GOAL OF THE EXERCISE:
Go over the data below line by line, and state how many lines contain the string "Switch". Give the number only.

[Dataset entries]
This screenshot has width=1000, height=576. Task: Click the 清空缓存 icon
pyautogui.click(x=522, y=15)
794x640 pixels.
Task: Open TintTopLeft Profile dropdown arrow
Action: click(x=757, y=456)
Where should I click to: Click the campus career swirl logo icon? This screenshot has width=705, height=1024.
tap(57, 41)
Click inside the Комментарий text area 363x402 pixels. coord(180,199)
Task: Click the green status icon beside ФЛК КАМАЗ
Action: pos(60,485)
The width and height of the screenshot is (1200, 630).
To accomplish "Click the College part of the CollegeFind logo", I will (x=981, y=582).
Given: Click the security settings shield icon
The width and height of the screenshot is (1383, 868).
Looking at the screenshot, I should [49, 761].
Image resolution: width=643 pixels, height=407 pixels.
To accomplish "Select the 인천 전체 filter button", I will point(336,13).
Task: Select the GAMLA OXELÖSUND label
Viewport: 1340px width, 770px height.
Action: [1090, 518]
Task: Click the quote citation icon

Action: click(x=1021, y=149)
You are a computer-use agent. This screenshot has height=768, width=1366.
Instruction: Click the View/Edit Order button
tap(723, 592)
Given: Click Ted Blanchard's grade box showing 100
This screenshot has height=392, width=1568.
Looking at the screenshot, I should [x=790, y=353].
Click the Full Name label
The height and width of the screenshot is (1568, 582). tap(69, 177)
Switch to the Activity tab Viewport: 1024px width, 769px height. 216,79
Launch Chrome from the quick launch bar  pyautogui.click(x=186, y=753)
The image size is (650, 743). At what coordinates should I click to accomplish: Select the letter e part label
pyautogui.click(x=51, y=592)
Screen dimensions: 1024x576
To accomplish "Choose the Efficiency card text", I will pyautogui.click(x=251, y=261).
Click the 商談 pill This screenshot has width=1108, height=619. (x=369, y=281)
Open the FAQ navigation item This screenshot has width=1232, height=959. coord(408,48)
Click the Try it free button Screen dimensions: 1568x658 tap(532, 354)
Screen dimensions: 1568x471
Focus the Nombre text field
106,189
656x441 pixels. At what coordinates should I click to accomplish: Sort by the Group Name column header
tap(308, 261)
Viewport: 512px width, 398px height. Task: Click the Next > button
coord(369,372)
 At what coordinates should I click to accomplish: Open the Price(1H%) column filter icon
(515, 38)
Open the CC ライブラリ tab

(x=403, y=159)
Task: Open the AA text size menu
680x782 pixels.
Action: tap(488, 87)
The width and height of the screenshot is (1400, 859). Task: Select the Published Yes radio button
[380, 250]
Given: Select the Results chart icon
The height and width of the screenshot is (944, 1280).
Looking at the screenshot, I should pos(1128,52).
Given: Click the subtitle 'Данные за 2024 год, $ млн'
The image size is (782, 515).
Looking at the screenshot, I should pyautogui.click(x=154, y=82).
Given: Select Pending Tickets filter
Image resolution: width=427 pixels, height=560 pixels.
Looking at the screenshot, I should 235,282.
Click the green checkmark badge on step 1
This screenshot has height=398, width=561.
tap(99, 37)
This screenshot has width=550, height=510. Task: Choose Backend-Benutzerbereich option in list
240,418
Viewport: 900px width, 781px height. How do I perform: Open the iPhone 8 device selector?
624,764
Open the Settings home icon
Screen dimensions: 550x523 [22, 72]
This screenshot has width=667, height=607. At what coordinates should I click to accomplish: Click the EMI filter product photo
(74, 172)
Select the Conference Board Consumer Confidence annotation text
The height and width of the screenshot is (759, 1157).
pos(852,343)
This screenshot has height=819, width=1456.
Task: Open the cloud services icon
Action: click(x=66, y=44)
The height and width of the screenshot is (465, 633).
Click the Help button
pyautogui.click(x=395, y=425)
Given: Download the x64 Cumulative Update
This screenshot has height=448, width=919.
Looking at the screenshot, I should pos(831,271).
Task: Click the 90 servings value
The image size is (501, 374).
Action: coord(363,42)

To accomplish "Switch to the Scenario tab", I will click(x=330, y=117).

RESPONSE:
2